Install this application on your home screen for quick and easy access when you’re on the go.

Just tap Share then “Add to Home Screen”

ECPR

Install the app

Install this application on your home screen for quick and easy access when you’re on the go.

Just tap Share then “Add to Home Screen”

Coordination and conflict among interest groups

Kaj Thomsson
Maastricht Universiteit
Open Panel

Abstract

We develop a formal model of interest group politics, in which we endogenize the level of coordination and centralization chosen by (collections of) interest groups. More specifically, our model has two stages. The second stage is a standard interest group model with one novel feature: the nature of the interaction between groups and legislators depends on the legislative institutions of the country.

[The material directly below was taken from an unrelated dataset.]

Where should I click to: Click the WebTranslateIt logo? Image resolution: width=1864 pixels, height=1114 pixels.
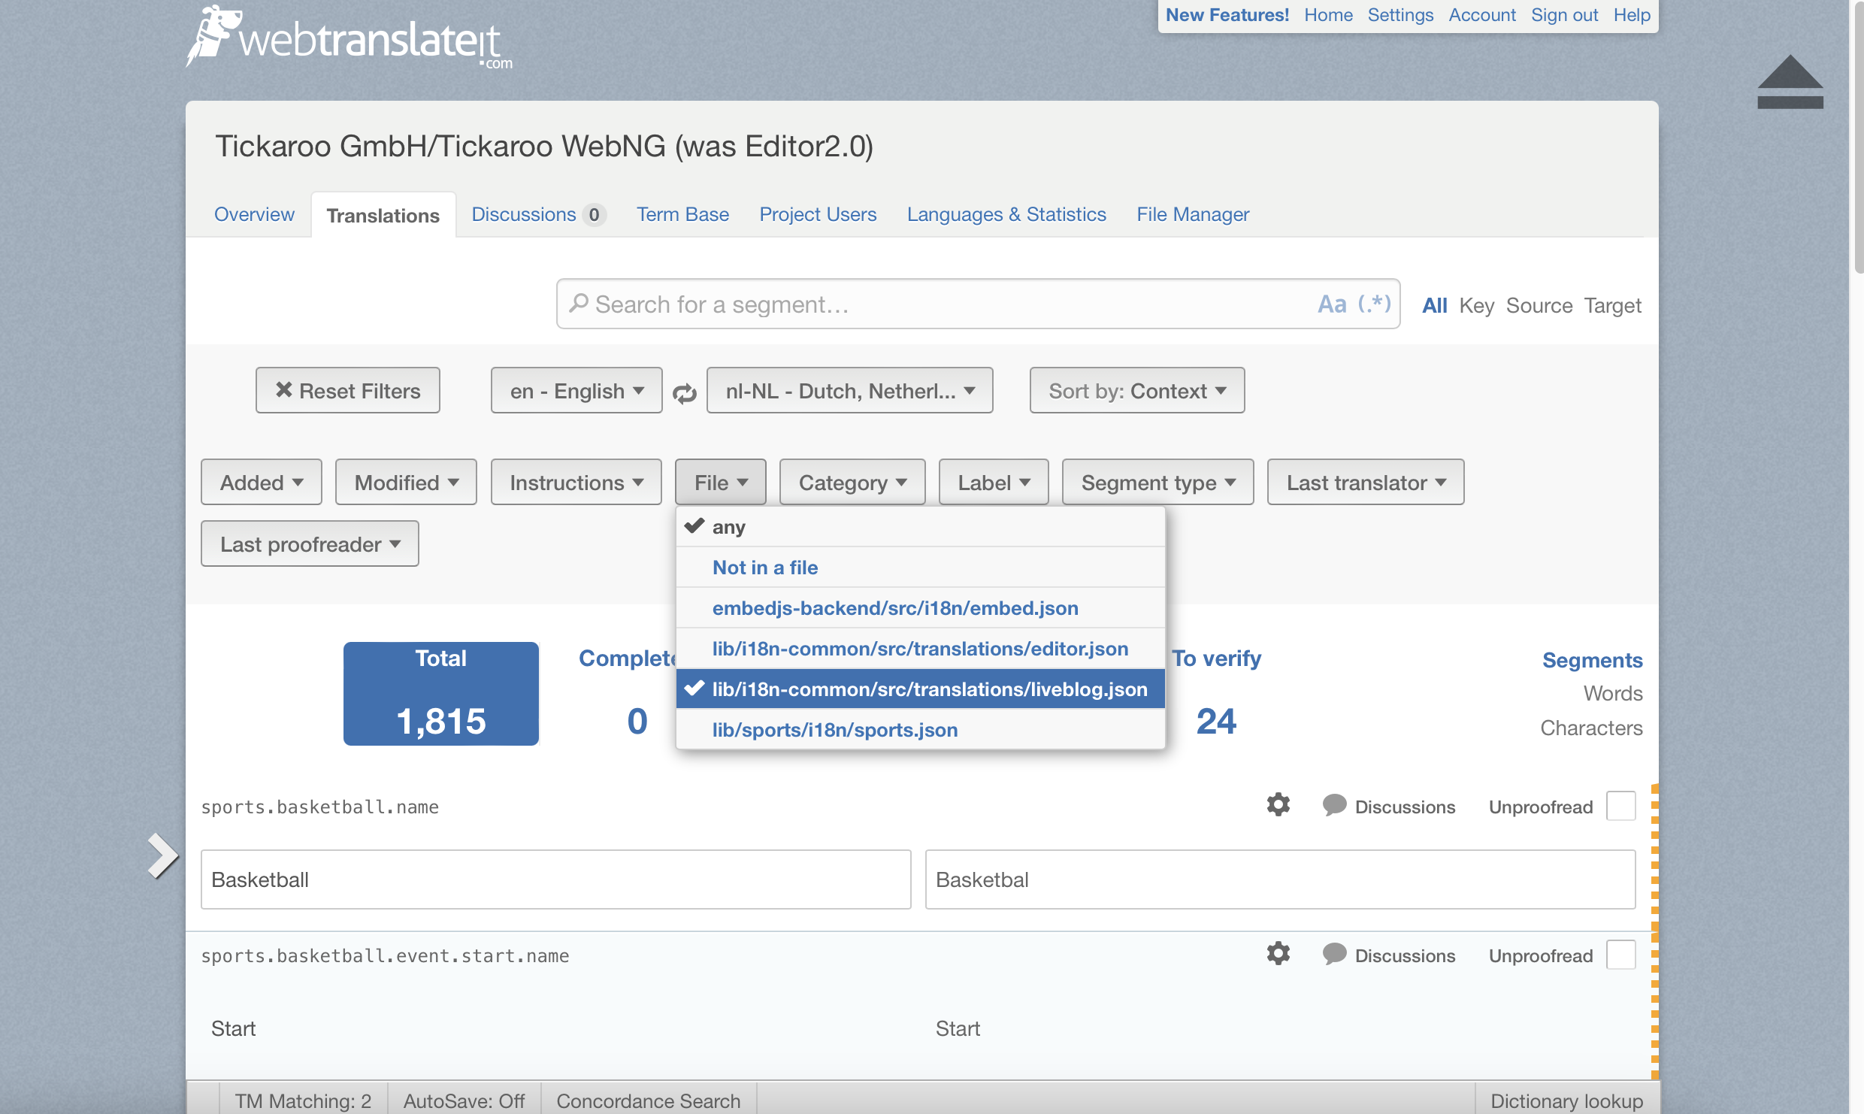click(350, 39)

That is, the ability of different types of groups to shape legislation according to their preferences varies with the institutional setting. In the first stage, all (potential) groups face a decision on whether to participate in the second-stage influence game. Furthermore, the groups that do choose to participate in the second-stage game also jointly and simultaneously have to decide at which level of aggregation (centralization) to participate. This model delivers two key insights. First, the institutional features of a country are shown to affect the incentives of interest groups to participate in centralized organizations that coordinate the actions of the member groups. Secondly, the model delivers a multiplicity of equilibria. That is, we show that even if two countries have similar economic characteristics and political institutions they may find themselves in outcomes with different levels of interest group centralization. We then compare these insights to real-world interest group structures, analyzing both European and (South as well as North) American nations. We show that our theoretical results are consistent with several key aspects of the observed variation in interest group politics across countries. While the cross-country econometric analysis is still work in progress (and some of it will be left to a second paper), we here argue qualitatively that the multiplicity of equilibria can explain variation within several country pairs where there is otherwise no reason to expect differences in coordination among interest groups.